# [ЗАДАНИЕ 1]
Выпишите из отрывка из допроса Хвостова часть текста от слов «Председатель. — Следовательно, вы» до слов «известно post factum?» включительно.
# [ЗАДАНИЕ 2]
Ответьте на вопросы по отрывку из допроса Хвостова.
(a) С поста министра юстиции на какой пост перешёл Хвостов?
(b) Что Хвостов, по его словам, считал своим долгом делать, хотя и считал Распутина важным фактором той жизни?
(c) Какое дело, кроме дела Сухомлинова, называет Хвостов?

# [ОТРЫВОК]
----------------

Председатель. — Следовательно, вы не слышали, что военно-полевому суду его хотели предать не за тем, чтобы повесить, а чтобы этим путем вывести исследование за пределы гласного рассмотрения и затем закончить дело?
Хвостов. — Этого я не слыхал.
Председатель. — По поводу вашей отставки вы не убедились в вашей ошибке относительно значения Распутина? Вам не стало известно, при перемещении на пост министра внутренних дел, что г-жа Сухомлинова в это время завязала особенно дружеские отношения с Распутиным?
Хвостов. — Это я знаю.
Председатель. — Вероятно, это стало вам известно post factum?
Хвостов. — Я должен сказать, что я не такой наивный человек, чтобы и тогда не считал Распутина важным фактором той жизни, но я считал своим долгом это отрицать.
Председатель.— Вы изволили выразиться в начале своего объяснения, что ваше упорство по некоторым делам послужило основанием к вашему переходу с поста министра юстиции на пост министра внутренних дел, — вы имели в виду только дело Сухомлинова или было еще какое-нибудь острое дело, отношение к которому министра юстиции кому-нибудь не нравилось?
Хвостов. — Еще было дело генерала Драчевского,[103] но тут я не думаю, чтобы принимали участие те же лица, что и в деле Сухомлинова. Мне казалось, что здесь, вследствие своих симпатий к Драчевскому и его жене, были заинтересованы какие-то другие круги. По этому делу у меня тоже был подробный доклад у государя, в котором я, насколько мог, выражал свое полное несогласие на прекращение дела и настаивал на необходимости ведения его правильным судебным порядком.

----------------

# [СОХРАНЁННЫЕ ДАННЫЕ]
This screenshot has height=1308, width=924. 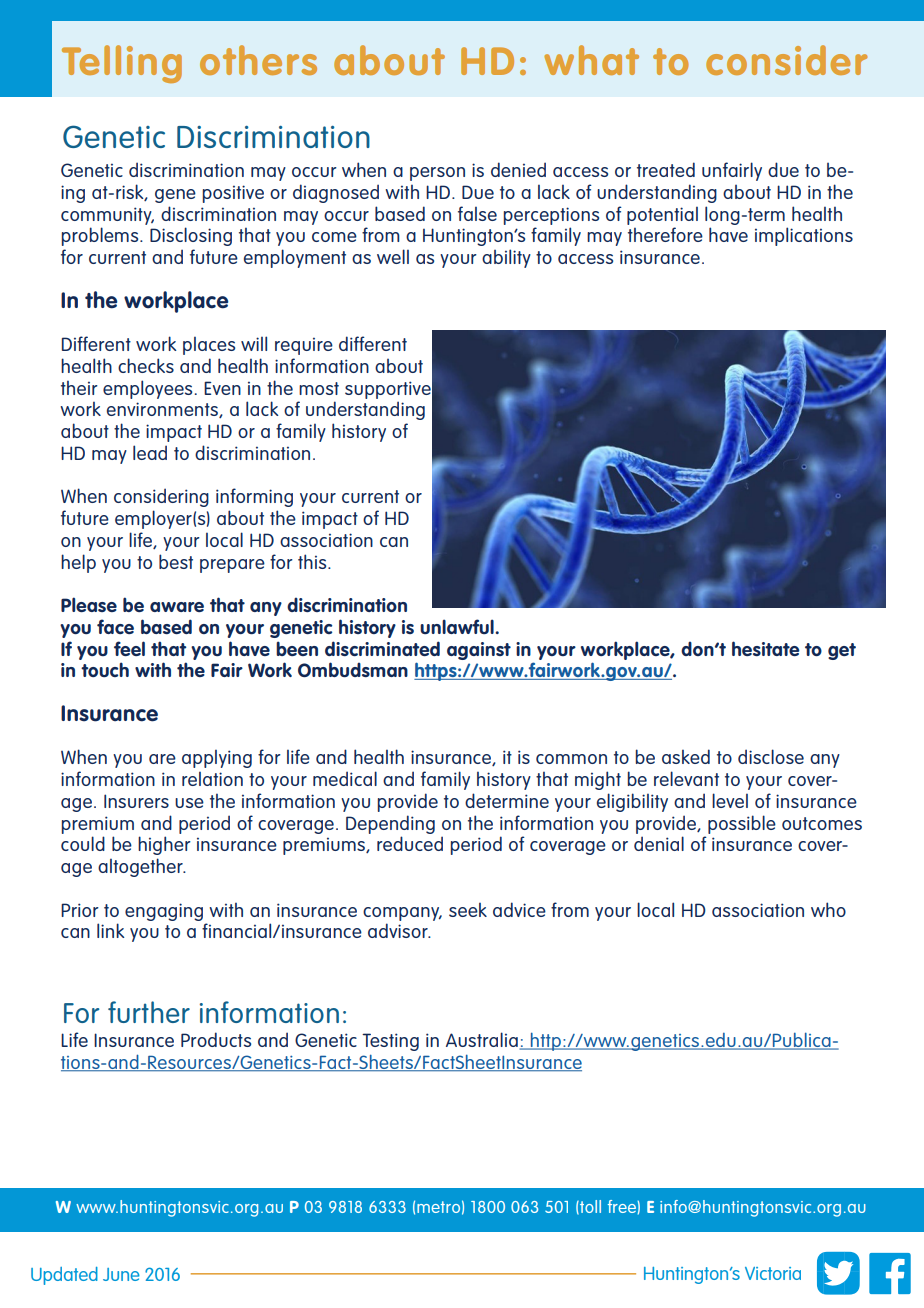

----------------

# [ПИСЬМЕННЫЙ ОТВЕТ 1]
Председатель. — Следовательно, вы не слышали, что военно-полевому суду его хотели предать не за тем, чтобы повесить, а чтобы этим путем вывести исследование за пределы гласного рассмотрения и затем закончить дело?
Хвостов. — Этого я не слыхал.
Председатель. — По поводу вашей отставки вы не убедились в вашей ошибке относительно значения Распутина? Вам не стало известно, при перемещении на пост министра внутренних дел, что г-жа Сухомлинова в это время завязала особенно дружеские отношения с Распутиным?
Хвостов. — Это я знаю.
Председатель. — Вероятно, это стало вам известно post factum?

# [ПИСЬМЕННЫЙ ОТВЕТ 2]
(a) На пост министра внутренних дел.
(b) Отрицать это.
(c) Дело генерала Драчевского.